* INFORMATION SHOWN
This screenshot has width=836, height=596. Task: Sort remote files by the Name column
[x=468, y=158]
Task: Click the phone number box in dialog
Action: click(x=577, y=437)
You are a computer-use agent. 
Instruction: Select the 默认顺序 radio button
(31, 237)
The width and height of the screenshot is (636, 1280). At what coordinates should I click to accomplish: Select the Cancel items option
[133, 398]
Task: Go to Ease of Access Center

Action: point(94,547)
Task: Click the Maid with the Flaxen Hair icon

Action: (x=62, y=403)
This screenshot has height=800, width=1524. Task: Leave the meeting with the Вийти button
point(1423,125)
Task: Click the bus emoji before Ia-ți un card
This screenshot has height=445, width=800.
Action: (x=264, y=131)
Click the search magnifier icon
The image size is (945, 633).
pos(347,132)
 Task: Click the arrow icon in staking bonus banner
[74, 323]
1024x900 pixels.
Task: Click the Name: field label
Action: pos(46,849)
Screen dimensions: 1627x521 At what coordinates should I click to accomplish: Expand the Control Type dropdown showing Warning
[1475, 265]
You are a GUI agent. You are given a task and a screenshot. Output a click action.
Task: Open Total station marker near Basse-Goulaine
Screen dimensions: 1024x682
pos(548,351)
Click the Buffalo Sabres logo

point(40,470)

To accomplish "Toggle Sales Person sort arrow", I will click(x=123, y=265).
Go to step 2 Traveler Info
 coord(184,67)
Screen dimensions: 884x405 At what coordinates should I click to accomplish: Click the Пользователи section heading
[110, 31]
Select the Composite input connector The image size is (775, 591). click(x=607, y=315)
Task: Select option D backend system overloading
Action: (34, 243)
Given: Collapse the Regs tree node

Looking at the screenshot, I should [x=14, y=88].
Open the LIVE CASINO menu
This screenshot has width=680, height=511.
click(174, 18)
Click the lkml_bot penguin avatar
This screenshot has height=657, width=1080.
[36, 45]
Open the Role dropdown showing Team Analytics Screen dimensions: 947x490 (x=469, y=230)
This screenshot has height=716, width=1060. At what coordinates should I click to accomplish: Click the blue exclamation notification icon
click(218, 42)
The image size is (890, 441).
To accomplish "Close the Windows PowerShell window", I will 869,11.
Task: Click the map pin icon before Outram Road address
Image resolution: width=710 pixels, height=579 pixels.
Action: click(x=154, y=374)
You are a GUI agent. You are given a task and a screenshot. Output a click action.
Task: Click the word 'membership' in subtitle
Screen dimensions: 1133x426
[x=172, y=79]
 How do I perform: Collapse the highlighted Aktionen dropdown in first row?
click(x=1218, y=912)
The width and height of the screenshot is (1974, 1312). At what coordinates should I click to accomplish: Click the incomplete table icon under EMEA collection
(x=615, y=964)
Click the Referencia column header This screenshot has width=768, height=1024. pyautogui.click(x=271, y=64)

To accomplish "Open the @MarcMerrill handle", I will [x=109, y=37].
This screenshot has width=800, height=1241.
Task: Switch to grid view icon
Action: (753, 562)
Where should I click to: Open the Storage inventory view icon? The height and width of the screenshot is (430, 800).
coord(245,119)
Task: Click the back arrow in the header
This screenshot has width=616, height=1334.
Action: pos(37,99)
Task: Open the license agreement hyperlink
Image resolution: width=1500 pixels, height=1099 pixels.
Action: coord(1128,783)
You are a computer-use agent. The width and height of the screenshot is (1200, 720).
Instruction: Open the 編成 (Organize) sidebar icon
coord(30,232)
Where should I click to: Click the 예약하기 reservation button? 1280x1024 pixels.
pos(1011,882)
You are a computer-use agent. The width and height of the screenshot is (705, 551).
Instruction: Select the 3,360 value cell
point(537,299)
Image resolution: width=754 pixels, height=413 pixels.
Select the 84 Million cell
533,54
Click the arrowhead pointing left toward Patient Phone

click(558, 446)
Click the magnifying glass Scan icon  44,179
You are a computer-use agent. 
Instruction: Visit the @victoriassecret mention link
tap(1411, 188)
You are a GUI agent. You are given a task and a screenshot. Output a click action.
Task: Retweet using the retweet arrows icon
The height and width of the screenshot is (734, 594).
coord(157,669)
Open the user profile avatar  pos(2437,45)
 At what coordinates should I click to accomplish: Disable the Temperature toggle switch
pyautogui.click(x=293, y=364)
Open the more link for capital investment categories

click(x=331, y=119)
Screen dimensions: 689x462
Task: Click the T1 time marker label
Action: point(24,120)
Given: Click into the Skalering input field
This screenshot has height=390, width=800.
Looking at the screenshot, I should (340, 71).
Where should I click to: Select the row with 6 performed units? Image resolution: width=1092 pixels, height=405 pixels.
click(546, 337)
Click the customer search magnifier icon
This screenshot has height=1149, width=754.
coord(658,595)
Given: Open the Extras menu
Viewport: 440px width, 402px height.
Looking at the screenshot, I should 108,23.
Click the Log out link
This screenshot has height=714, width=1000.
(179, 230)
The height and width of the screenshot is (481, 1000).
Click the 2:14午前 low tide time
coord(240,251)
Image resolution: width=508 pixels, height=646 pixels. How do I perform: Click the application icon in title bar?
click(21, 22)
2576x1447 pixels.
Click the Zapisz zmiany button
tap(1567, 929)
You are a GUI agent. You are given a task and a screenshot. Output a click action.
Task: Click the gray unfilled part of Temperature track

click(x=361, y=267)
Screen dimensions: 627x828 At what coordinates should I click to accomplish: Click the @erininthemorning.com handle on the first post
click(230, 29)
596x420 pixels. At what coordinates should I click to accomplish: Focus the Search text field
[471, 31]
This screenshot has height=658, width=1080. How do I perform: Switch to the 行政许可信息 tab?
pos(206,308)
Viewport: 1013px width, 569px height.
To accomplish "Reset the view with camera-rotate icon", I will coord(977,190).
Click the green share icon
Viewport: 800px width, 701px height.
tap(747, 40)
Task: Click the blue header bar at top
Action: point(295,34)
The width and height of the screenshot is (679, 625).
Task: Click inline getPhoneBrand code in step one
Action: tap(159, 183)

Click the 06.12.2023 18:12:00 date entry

* YOUR ASSIGNMENT
From the entries above, copy each line that holds "menu".

* YOUR RESPONSE
Open the LIVE CASINO menu
Given: Open the Extras menu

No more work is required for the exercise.